When did you realize you wanted to be an artist?

Art was always something I devoted time to, subconsciously almost, but never thought of it as a serious career choice until my third year in undergrad.  I was on track to get an English/Creative Writing-Fiction degree when I took a figure painting class.  Our assignment was to recreate a master painting from the Renaissance period that had at least one nude in it. We had to create the painting life size, and were given half the semester to work on it. I began to obsess over this painting and spent every minute I could in the studio working on it. Most nights I went home happily exhausted in the wee hours of the morning after working on this painting.  The actual painting did not turn out amazing, and surprisingly, that never bothered me.  I became hooked on the process of paintinng.  That is when I knew this was what I had to do. 

When did you become a mother?
2:22 p.m., 2/22/2012.  And no, that wasn't completely accidental.

What are your challenges as a mother.

Work, the need for adult conversation, the desire to have a clean house, cancer, and of course, all the ways those things conflict with motherhood.

What has been the driving force behind keeping a balance between being a mother and an artist?

I turn into a very crabby human being if I stay away from painting for too long. Spending time in the studio is good for my marriage. I also earn an income from being an artist, so that helps keep me in my studio on a regular basis and eliminates most guilt I have about being there.


Do you have a studio? Where is it?

The Harrison Center in Indianapolis, IN

When do you spend time making art?

Mostly during the day. I am diurnal by nature.
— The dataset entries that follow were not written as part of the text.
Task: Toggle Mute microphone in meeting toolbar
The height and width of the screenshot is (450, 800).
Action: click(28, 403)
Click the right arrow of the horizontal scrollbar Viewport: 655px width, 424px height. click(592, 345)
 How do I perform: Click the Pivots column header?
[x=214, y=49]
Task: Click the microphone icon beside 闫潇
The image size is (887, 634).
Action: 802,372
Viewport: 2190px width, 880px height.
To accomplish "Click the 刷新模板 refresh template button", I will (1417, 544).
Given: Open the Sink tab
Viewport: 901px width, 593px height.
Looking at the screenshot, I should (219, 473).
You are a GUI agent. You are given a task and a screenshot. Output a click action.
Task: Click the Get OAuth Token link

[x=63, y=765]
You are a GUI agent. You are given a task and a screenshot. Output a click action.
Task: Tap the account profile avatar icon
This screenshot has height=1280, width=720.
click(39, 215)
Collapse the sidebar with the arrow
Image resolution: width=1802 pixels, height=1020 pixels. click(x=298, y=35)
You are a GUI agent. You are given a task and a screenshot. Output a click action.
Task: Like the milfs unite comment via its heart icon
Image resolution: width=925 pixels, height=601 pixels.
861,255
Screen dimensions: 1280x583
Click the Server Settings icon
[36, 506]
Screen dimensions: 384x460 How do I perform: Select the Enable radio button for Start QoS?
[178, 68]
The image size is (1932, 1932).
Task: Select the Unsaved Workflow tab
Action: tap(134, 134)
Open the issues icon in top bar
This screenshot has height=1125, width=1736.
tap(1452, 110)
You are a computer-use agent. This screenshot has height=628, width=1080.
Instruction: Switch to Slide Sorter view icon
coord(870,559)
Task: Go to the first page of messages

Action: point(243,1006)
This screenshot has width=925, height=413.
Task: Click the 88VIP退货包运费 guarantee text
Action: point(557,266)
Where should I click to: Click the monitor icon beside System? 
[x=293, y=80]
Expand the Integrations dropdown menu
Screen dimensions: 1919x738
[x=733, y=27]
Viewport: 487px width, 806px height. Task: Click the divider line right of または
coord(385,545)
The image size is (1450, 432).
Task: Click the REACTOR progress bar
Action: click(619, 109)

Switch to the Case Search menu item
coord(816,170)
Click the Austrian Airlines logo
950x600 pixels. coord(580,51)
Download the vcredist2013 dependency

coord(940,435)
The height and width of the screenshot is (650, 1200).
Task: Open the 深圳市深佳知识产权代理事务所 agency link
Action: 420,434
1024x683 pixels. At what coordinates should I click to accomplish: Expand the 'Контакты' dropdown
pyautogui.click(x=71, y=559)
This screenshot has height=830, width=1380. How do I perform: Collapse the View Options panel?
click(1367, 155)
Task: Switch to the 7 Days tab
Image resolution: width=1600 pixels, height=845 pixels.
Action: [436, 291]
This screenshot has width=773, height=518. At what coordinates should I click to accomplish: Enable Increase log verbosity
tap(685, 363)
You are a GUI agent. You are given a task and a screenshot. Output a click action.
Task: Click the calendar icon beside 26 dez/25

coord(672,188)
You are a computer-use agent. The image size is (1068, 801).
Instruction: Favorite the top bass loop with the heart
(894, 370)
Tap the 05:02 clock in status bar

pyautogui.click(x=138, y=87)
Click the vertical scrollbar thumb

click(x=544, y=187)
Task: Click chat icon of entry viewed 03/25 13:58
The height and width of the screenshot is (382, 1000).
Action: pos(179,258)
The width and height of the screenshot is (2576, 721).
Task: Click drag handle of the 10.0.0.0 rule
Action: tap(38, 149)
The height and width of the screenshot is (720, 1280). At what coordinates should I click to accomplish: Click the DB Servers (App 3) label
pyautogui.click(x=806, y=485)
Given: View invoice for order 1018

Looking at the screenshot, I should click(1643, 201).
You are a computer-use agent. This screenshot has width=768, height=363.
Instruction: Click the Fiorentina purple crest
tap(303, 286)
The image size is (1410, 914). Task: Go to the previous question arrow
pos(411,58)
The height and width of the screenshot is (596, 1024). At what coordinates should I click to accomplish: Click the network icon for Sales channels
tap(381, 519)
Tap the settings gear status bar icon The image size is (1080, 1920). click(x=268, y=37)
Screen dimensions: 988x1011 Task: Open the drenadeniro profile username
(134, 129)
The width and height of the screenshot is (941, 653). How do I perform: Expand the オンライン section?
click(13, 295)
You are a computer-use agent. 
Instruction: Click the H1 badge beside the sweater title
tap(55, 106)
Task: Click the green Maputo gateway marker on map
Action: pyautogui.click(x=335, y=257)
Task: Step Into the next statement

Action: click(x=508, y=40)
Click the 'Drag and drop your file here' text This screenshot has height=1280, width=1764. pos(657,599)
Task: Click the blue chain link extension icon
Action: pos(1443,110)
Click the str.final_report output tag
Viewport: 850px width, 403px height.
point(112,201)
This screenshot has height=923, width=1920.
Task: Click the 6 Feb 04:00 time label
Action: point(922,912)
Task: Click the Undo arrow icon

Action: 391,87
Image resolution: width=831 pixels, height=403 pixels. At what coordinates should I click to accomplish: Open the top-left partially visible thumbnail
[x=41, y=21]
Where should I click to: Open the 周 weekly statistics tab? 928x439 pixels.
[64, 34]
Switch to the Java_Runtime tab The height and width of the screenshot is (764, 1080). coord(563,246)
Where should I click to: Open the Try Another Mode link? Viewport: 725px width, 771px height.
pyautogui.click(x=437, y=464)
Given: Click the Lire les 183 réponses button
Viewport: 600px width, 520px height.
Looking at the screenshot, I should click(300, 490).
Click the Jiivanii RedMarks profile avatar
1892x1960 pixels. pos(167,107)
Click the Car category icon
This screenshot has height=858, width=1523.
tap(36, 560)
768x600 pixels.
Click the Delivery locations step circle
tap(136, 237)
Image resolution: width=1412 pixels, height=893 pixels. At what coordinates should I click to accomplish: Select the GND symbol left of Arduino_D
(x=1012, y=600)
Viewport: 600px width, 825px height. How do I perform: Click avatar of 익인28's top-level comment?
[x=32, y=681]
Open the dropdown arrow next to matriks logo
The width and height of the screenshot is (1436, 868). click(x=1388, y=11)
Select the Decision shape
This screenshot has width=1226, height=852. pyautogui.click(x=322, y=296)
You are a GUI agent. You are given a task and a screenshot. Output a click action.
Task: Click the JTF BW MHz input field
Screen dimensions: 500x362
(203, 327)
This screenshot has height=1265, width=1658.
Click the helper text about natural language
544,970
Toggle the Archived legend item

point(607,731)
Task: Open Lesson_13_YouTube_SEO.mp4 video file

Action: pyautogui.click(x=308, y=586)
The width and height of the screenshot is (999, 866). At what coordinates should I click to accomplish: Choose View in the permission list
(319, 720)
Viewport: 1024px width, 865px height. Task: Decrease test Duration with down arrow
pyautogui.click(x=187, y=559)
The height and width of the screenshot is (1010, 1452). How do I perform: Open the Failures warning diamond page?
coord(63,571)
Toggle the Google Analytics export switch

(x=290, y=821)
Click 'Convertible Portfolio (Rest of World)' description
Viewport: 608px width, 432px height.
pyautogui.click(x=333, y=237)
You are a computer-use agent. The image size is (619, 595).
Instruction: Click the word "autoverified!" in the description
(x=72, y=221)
What is your favorite medium?
Oil on canvas, though I occasionally work on small drawings, watercolor, and collage at home after my daughter has gone to bed.

How many children do you have?  


Have you ever considered giving up being an artist in order to be a mother?

I couldn't. It would be cruel and unfair to everyone, and I am not sure it would be physically or mentally possible for me to give it up. That said, I love my daughter more than I love my art. But I love my daughter more than I love my breath, and still I couldn't give up breathing for her. It is the same with art.

 What is your advice for a new artist mom?

First of all, who am I to give anyone advice? We all must find out what works best for us. That said, for anyone to make art, they must set aside time and space that is theirs to make art in, however that may look.

Do you have support from family and friends while making art?

Does a lawyer have support from friends and family while practicing law? Does a nurse have support from friends and family while taking care of patients? Hopefully. We all do what we need to do.

Do you feel like you are taken seriously as a mother artist?

I am sure not. I certainly hope so. But I take myself seriously, and that is enough to keep me going.

Do you think mother artists are taken seriously in society?

Rarely, and historically, no. I hope that changes soon.

What do you say when someone asks you "What does your husband do for a living?".

I never say what later I wish I had. What I hope to say next time someone asks me that question is "why do you ask?".

What is your story?

I received my BFA from the University of Montana, and MFA from Massachusetts College of Art and Design. I have been working full-time as an artist since 2003. It is the only full-time job I have ever had. In November 2011 when I was 5 months pregnant with my first and only child I was diagnosed with Stage III colon cancer. I had the tumor removed and 5 rounds of chemotherapy while pregnant. My daughter was born and then I had 5 more rounds ( all while raising an infant). During that time I had 2 solo shows, one in town, one out of state, and completed the two largest commissioned paintings I have ever had. After I finished the chemo, I was cancer-free for almost 1 1/2 years. In August 2013 they discovered another tumor in my liver. I had two more surgeries and am currently doing another course of chemotherapy. The recurrence puts me in Stage IV. I have had so much wonderful support from family, friends, and strangers through all of this. I have learned that no matter how weak I feel, that I am stronger than I know. I have learned that people are fundamentally kind. I have learned how close we all are to life and to death. I have learned that moments count so I had better enjoy them.


What advice can you give to other artist moms about pursing their passions regardless of their situation?

Know that - some artist moms do give up making art and often times this creates a path of resentment and heartache. Make time, make space even if it is rare and tiny. At home my space is a plastic box of watercolors, pencils and paper stashed under the couch. My time is at night, after my daughter goes to bed, before I fall asleep, on the nights that there is any time. At work, I have a studio and daycare, a daycare I created when I couldn't find what I was looking for when I was ready to go back to work. It isn't easy.


To see more of Susan Hodgin's work check out her website at : 

Or visit:
The Harrison Center For the Arts
1505 N Delaware St.
Indianapolis, IN 46142


  1. Love Susan's work, I'm amazed at her strength. Of course she's strong, she is a she.

    1. She has an amazing story - and is such an inspiration ! Thanks for commenting

  2. Susan will be sorely missed by many! May her family and art live on in her honor...

  3. Yes, this is good stuff. I second what Tim says. Such a loss....but what a legacy of love and beauty.